Some records:
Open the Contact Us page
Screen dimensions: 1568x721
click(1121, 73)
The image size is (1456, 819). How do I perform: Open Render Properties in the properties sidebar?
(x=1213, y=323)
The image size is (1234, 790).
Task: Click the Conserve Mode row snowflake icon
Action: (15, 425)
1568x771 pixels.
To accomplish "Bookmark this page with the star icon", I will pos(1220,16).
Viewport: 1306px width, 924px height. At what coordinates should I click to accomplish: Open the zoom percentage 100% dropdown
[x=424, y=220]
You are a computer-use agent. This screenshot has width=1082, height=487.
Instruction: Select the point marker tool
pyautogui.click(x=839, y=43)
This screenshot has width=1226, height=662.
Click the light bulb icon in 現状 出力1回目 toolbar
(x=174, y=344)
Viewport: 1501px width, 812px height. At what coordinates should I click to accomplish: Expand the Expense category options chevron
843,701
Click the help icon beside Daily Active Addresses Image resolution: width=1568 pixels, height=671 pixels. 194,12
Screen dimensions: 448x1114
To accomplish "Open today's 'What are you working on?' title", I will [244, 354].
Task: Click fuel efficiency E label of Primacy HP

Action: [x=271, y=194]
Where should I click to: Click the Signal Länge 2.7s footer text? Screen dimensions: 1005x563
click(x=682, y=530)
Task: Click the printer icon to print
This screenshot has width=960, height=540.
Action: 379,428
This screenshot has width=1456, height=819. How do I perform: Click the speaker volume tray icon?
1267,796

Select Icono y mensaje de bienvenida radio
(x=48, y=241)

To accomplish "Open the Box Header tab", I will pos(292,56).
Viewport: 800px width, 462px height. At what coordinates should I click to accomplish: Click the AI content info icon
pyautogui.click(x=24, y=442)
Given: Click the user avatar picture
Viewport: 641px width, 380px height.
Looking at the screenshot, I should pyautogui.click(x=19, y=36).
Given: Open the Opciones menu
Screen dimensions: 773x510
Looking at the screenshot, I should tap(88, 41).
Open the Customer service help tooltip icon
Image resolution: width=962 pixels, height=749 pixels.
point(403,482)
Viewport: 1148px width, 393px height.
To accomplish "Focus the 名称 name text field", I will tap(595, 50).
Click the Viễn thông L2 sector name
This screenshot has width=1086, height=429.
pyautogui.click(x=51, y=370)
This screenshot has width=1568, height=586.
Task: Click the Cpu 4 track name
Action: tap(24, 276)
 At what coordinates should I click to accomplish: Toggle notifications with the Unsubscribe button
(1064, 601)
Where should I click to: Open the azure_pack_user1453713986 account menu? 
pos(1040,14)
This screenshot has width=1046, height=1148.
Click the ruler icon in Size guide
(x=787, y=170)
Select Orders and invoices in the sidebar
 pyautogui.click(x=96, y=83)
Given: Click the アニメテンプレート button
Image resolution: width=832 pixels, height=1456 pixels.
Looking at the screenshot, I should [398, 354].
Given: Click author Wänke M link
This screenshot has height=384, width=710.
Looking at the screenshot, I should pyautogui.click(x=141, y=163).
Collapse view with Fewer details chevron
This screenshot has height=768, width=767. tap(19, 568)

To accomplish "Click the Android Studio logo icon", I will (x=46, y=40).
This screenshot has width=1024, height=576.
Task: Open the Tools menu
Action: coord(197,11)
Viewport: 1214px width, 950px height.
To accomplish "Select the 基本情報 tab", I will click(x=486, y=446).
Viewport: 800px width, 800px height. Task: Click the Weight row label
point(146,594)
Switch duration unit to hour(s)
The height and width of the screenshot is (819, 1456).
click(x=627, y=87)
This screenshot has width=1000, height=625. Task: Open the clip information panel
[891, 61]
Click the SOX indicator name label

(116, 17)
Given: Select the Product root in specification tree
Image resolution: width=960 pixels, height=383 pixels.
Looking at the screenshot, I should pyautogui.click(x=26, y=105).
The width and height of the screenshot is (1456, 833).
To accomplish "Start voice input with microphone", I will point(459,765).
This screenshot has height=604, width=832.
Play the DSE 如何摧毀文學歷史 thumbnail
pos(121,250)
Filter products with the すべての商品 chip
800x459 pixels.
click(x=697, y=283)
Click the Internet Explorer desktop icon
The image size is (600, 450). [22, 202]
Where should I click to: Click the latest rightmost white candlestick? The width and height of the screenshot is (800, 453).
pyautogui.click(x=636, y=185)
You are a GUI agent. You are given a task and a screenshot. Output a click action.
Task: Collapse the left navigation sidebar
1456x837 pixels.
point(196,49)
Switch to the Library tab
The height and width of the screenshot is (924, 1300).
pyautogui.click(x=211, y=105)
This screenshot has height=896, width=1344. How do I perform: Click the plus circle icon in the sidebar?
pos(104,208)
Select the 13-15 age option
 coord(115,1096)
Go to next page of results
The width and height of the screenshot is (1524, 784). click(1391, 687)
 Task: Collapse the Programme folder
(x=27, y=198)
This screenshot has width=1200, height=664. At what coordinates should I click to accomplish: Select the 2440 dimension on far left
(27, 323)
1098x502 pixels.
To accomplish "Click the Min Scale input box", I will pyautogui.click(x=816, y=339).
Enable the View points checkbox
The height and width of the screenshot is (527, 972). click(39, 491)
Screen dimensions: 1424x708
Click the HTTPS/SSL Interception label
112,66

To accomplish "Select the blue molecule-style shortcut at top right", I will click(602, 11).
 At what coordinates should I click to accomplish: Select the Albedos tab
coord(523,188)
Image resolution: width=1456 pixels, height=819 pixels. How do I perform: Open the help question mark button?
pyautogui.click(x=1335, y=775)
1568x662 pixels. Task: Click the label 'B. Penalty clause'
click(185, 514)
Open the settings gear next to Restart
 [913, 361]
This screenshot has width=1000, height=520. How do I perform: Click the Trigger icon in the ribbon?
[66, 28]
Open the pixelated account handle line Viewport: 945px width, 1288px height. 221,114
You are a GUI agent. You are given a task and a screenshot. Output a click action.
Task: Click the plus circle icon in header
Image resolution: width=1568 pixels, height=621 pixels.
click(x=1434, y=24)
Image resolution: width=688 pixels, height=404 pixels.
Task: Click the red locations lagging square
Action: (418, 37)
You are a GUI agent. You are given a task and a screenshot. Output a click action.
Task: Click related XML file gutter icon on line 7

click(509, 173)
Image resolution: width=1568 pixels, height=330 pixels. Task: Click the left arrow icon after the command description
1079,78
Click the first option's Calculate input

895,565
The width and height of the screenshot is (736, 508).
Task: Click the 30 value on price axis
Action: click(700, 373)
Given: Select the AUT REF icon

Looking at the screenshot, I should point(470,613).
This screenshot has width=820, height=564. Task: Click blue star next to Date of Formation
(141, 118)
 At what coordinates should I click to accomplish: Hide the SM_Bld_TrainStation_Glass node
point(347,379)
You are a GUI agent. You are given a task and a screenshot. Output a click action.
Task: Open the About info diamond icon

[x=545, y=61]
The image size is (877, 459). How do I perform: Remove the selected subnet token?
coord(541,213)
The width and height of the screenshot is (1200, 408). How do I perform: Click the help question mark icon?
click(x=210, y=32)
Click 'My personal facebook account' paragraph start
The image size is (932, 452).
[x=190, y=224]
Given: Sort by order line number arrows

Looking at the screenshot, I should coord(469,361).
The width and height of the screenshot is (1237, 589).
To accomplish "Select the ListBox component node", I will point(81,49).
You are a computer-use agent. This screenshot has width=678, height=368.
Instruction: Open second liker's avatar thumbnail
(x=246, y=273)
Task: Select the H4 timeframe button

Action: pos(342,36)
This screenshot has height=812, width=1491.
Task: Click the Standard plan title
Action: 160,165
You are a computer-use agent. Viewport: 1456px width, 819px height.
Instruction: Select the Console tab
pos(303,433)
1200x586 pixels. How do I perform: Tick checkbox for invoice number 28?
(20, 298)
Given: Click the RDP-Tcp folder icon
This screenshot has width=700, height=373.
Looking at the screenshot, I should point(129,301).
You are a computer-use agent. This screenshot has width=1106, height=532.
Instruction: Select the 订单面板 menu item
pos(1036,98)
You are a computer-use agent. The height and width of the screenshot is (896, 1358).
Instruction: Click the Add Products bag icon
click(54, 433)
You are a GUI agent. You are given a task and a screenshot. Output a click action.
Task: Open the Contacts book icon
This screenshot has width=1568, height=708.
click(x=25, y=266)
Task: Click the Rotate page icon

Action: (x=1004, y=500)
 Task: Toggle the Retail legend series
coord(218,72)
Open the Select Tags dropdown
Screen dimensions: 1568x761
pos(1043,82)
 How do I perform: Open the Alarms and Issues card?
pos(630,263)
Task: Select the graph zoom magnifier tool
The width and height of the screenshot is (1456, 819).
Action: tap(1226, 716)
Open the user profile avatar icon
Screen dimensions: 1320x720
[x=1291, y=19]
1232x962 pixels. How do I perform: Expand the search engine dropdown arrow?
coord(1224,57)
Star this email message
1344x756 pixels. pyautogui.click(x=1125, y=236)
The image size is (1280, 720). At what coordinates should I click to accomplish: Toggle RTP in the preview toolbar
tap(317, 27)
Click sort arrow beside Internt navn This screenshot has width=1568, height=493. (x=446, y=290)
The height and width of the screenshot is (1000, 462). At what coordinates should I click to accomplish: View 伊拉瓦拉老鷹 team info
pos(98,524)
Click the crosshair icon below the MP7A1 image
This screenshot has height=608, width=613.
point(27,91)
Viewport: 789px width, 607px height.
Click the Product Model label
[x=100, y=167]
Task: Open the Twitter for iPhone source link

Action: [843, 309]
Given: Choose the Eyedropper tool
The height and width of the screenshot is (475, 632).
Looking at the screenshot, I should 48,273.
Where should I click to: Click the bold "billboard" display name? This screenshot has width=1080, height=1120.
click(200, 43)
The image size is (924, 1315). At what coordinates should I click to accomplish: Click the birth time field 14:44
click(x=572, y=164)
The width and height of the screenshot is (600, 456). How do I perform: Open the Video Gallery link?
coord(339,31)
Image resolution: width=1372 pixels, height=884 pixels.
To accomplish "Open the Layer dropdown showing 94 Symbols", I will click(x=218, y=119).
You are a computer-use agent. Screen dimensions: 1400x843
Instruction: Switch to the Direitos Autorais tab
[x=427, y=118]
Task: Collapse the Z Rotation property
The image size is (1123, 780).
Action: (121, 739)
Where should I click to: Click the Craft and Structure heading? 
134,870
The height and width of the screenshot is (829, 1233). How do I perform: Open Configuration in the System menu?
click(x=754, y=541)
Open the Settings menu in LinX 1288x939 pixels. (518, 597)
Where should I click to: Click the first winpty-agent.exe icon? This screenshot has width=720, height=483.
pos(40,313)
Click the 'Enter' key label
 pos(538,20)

• Short task: Copy out everything from the line containing "Select Icono y mensaje de bienvenida radio" down to the line containing "Looking at the screenshot, I should pyautogui.click(x=19, y=36).", both of those lines included, unchanged.

• Exercise solution:
Select Icono y mensaje de bienvenida radio
(x=48, y=241)

To accomplish "Open the Box Header tab", I will pos(292,56).
Viewport: 800px width, 462px height. At what coordinates should I click to accomplish: Click the AI content info icon
pyautogui.click(x=24, y=442)
Given: Click the user avatar picture
Viewport: 641px width, 380px height.
Looking at the screenshot, I should pyautogui.click(x=19, y=36).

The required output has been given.